Неясно, начинается или кончается этим бегством его жизнь. Его curriculum[6] способен поведать, что он — Энрико Мреуле, сын Грегорио и Джулии Веньер, родившийся в Руббии 1 июня 1886 года, проживающий с 1898 года в Гориции по улице Петрарки, дом 3/1, аттестат зрелости получен в императорско-королевской гимназии и так далее. Одним словом, приводит совершенно малозначащие данные, которые, вероятно, с трудом могут пополниться впоследствии. Нет, вовсе не потому, что ему нравится уничтожать собственные следы и запутывать неизвестно кого, а потому, что от этого темного моря, мерно шумящего там, внизу, исходит и обволакивает его непреодолимое равнодушие ко всему, что он теперь покидает. Он горд этим, это ничейная доблесть, ему не принадлежащая, но в каком-то смысле она приносит ему честь, как в той сентенции, которую предпочитал Нуссбаумер в упражнениях по переводу.

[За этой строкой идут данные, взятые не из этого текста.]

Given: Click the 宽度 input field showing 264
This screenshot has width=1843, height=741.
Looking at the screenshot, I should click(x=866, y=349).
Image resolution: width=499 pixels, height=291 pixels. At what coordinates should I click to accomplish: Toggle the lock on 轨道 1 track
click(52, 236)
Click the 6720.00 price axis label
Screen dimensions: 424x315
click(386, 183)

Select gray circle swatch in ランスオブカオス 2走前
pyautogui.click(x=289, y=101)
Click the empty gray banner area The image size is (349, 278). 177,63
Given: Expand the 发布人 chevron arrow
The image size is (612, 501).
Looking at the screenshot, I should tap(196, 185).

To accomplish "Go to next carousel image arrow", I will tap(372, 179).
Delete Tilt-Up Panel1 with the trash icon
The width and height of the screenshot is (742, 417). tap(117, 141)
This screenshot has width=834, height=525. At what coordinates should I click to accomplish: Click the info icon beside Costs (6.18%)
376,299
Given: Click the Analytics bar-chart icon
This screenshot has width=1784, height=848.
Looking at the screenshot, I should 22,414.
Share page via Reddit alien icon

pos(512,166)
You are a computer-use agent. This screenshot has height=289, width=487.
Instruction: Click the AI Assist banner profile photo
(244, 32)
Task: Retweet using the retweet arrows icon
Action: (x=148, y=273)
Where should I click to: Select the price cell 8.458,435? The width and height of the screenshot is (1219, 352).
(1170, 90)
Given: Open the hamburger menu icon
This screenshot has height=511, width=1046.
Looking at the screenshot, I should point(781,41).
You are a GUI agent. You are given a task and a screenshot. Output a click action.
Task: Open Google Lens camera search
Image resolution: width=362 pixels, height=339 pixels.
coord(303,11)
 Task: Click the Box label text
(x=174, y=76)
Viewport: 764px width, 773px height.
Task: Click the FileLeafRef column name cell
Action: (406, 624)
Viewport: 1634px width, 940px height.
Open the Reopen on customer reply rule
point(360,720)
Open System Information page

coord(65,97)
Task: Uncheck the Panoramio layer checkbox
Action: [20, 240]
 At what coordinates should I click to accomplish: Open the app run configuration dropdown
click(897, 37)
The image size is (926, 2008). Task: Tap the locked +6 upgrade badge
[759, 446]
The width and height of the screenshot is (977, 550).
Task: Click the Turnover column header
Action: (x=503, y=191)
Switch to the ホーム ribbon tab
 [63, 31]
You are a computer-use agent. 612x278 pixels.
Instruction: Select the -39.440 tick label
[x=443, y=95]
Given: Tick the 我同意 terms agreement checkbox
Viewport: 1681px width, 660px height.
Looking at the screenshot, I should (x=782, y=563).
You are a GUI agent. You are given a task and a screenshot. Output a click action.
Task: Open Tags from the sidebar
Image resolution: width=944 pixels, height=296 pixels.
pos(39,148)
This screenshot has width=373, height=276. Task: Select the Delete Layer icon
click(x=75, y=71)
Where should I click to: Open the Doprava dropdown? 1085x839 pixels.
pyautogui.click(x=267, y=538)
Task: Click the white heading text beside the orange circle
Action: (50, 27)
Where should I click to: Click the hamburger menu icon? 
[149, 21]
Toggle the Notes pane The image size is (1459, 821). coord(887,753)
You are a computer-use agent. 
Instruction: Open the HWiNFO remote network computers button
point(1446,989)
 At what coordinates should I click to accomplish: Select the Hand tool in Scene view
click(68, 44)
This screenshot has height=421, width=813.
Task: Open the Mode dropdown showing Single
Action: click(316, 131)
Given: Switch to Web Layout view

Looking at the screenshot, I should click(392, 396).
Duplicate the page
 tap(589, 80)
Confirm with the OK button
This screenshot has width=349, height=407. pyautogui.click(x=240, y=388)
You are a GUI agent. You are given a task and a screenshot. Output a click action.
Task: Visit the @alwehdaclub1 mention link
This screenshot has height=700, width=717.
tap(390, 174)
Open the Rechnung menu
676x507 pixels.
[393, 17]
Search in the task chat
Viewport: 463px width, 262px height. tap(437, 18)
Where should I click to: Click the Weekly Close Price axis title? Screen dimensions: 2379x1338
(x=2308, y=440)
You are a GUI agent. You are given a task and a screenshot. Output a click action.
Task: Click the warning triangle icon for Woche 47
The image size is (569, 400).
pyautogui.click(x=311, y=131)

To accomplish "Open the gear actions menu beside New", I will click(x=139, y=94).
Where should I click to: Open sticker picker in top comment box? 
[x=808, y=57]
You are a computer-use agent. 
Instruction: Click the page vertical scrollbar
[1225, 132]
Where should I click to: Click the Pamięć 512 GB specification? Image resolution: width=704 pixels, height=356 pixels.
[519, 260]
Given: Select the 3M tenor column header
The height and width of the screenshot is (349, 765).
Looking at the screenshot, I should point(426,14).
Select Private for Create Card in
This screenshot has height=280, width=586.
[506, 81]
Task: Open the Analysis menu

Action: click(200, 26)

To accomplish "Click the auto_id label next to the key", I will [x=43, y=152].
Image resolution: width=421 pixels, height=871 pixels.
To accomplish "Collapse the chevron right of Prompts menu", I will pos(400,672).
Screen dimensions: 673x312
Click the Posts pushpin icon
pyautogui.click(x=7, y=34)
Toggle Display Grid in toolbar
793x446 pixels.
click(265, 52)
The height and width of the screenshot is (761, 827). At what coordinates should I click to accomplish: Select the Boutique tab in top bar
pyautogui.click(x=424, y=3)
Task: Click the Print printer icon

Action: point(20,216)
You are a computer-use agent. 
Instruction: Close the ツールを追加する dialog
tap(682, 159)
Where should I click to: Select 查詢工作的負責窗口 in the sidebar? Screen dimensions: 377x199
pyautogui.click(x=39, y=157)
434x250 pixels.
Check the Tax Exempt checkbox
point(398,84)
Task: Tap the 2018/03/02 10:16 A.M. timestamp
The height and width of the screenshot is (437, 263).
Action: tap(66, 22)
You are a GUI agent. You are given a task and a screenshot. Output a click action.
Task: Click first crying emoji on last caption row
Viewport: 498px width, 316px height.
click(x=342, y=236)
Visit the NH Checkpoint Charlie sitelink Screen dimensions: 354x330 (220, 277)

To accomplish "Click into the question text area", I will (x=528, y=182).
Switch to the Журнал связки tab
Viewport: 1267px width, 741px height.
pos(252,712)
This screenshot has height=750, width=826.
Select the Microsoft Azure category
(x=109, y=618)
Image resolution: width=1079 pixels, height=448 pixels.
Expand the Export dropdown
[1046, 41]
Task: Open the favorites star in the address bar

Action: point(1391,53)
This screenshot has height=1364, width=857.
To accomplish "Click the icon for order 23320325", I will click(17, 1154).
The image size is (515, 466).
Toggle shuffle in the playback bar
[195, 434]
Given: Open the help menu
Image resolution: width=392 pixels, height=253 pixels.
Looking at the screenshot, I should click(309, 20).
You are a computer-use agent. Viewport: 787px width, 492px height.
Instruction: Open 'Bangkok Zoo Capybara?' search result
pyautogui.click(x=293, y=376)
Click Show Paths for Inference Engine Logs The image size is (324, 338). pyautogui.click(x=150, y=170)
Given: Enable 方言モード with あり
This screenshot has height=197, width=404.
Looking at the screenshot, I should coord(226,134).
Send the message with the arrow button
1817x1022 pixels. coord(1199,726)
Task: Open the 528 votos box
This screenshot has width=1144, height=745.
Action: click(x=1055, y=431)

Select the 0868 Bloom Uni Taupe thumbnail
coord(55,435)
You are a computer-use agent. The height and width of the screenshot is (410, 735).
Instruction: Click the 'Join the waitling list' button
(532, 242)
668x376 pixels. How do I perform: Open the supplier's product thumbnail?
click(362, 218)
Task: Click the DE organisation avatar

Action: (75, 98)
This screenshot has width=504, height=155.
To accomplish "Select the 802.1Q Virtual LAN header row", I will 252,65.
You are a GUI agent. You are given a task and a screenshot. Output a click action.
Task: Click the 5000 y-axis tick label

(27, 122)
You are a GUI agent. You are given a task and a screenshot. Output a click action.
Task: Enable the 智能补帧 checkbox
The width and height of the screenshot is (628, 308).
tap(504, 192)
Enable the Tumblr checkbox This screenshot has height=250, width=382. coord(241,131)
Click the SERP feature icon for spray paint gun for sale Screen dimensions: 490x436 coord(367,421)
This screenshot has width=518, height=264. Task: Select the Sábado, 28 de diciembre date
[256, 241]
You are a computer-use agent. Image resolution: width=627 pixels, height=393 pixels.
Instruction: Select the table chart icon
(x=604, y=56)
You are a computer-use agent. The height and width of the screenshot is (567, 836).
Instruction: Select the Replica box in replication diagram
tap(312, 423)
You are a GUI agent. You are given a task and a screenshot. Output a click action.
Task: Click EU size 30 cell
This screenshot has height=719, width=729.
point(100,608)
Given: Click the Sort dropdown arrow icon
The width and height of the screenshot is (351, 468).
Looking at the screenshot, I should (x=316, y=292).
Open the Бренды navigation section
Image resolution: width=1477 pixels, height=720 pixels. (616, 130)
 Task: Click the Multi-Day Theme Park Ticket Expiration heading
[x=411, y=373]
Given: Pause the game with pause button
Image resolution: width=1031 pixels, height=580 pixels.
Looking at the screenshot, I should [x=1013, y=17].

Энрико уехал 28 ноября 1909 года, сев в Триесте на корабль, отплывающий в Аргентину, почти никого не предупредив. Он лишь сказал матери, что ему нужно немного денег для поездки в Грецию, чтобы завершить курс классической филологии, которой он обучался в Инсбруке и Граце. После теперь уже отодвинутой временем смерти отца его семье, благодаря принадлежащим ей нескольким мельницам в округе Гориции, удалось сохранить скромный достаток, и в конечном счете деньги были единственным подорожным пособием, которое могла предоставить ему мать.
Мать больше любила брата, лишь потому, что тот был младшим. Но обоим братьям, как и сестре, трудно было целовать ее лицо, скорее неприязненное, чем ласково материнское, какая-та болезненная тайна скрывалась в жесткой складке вокруг рта, как у всякого сердца, которому трудно любить. Энрико ощущал горечь вины из-за своего бессердечного отношения к матери, но, стоя здесь на верхней палубе и всматриваясь в быстро терявшийся в ночном океане след корабля, решил больше никогда не вспоминать ее лица, не думать о взаимном неоплаченном долге и разделяющих их недоразумениях. Эта мысль затерялась в сумерках среди мачт корабля и ушла действительно навсегда, странно, как легко и безболезненно удалось от нее отделаться, а через мгновение исчезли и угрызения совести. Сейчас он оказался в плену непреодолимой лени, навеянной усыпляющим ночным ветром и шумом моря.